I am a parent. It is my greatest joy and, like all parents, I have fears and hopes for my child.

My goal is to provide my child with a healthy, functioning family, full of warmth and positive interactions and secure environments that foster this. Her family constellation just happens to consist of, well, me. My child has a great relationship with her grandmother, though she lives a three-hour drive away. In family composition data collected by the Australian Bureau of Statistics I would be classed as a ‘lone mother’. My child and I would be classed as a single-mother family. In much of the discourse around caregiving and income-generation, our family structure is called a ‘father-absent family’.

This idea that our family is missing something, most particularly a father, has been an undercurrent of my contacts in public or with government agencies. I’ve been met with tones of moral admonition and a sense that others are ‘coping’ with this uncomfortable problem, the ‘lone mother’.
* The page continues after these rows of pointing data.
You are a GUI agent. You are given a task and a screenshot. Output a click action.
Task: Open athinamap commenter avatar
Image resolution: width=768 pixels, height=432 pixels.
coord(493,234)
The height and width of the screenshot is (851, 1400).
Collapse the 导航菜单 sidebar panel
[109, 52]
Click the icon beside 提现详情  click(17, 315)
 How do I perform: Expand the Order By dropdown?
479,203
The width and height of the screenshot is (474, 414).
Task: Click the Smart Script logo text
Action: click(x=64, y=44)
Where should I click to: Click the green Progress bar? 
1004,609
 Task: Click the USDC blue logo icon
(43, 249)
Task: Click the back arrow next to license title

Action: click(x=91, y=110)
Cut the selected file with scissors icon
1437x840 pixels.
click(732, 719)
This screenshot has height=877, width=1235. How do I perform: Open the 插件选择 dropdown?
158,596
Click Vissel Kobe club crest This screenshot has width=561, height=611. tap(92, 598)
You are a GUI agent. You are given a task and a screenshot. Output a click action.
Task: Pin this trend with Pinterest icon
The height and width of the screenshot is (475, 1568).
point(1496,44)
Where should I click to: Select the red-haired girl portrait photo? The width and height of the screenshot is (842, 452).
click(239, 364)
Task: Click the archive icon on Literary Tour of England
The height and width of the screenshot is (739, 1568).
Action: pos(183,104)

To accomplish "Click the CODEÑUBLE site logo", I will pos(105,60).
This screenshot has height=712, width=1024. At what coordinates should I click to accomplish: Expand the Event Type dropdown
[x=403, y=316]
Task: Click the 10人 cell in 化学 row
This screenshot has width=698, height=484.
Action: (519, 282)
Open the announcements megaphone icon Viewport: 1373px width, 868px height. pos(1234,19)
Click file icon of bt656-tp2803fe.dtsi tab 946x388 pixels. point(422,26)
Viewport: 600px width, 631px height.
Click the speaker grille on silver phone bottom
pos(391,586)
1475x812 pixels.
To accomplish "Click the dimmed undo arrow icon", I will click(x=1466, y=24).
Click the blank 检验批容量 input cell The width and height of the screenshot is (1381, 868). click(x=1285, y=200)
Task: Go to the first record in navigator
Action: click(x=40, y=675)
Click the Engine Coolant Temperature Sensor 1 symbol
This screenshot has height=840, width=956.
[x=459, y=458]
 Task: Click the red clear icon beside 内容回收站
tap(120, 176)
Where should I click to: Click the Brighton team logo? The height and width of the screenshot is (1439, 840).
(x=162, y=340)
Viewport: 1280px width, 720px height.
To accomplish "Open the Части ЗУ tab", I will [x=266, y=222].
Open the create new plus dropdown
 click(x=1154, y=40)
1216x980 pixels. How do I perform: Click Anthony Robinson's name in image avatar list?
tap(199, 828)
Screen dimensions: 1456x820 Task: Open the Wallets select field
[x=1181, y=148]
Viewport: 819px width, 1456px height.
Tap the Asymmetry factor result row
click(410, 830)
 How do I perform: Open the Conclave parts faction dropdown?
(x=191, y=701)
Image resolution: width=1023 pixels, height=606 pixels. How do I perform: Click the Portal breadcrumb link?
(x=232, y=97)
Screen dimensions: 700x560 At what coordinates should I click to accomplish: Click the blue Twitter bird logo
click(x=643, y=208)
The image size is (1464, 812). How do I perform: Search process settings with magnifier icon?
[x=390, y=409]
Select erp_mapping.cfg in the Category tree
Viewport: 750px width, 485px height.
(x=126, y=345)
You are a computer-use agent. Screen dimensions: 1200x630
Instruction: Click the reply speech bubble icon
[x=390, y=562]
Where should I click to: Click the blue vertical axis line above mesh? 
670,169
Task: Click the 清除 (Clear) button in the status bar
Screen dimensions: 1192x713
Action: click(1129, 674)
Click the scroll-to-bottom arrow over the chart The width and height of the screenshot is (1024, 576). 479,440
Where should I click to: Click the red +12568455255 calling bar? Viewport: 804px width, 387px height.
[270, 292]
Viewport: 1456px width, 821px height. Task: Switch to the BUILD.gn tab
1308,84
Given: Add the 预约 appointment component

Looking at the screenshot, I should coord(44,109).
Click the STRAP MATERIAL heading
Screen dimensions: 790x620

As a lone mother (a term I’m quickly learning to loathe) the dilemmas I face are most always to do with allowing enough time for parenting and about generating income. I’m in my last year of full-time study at university so that I can re-enter the workforce with a reasonable chance at some economic stability. I don’t necessarily shield my child from the problems I face, but it makes me keenly aware of the socio-emotional influences around her and the effects they could have on the development of an authentic personal response. It also makes me aware of how significant the childcare setting is to not only the care and wellbeing of my child but as a support mechanism for me. It was one moment in particular that made me realise how important it is to recognise and build the partnership between parents and educators.

It’s important to me that my child feels capable and worthy and I care about what messages of approval she is being given by others, even other children. It’s in the small interactions where big issues come to light.

‘Why doesn’t she have a father?’, a little girl at our child care centre wanted to know. Naturally, you would say that every child has a right to ask questions. And I would agree. What answer would you have me give this little girl? The answer I gave was that our family was just the two of us, and we talk to grandma on the phone. Then another little friend assured that if my child prayed to Jesus he would bring us a daddy for Christmas! It was in this moment that I realised that the father-centric family structure is still seen as the model of normality. I didn’t want my child to be defined as fatherless. I needed to talk.

So I approached the staff at our childcare centre, and where I wouldn’t normally talk about my personal life, I found myself doing just that.

I believe truly that the quality of family relationships is more important than how that family is formed. While it sounds like an obvious statement, the lines of communication between parents and educators can keep this understanding of the complexities of family surrounding each child to the fore. I also want to draw attention to the positive experience I had in building collaboration around my child’s learning with the educators at Wiradjuri Childcare Centre, at the University of Canberra, through our discussion around this important aspect of my child’s life.

Julie McElhone
Parent

Every Child magazine – vol. 18 no. 2, 2012.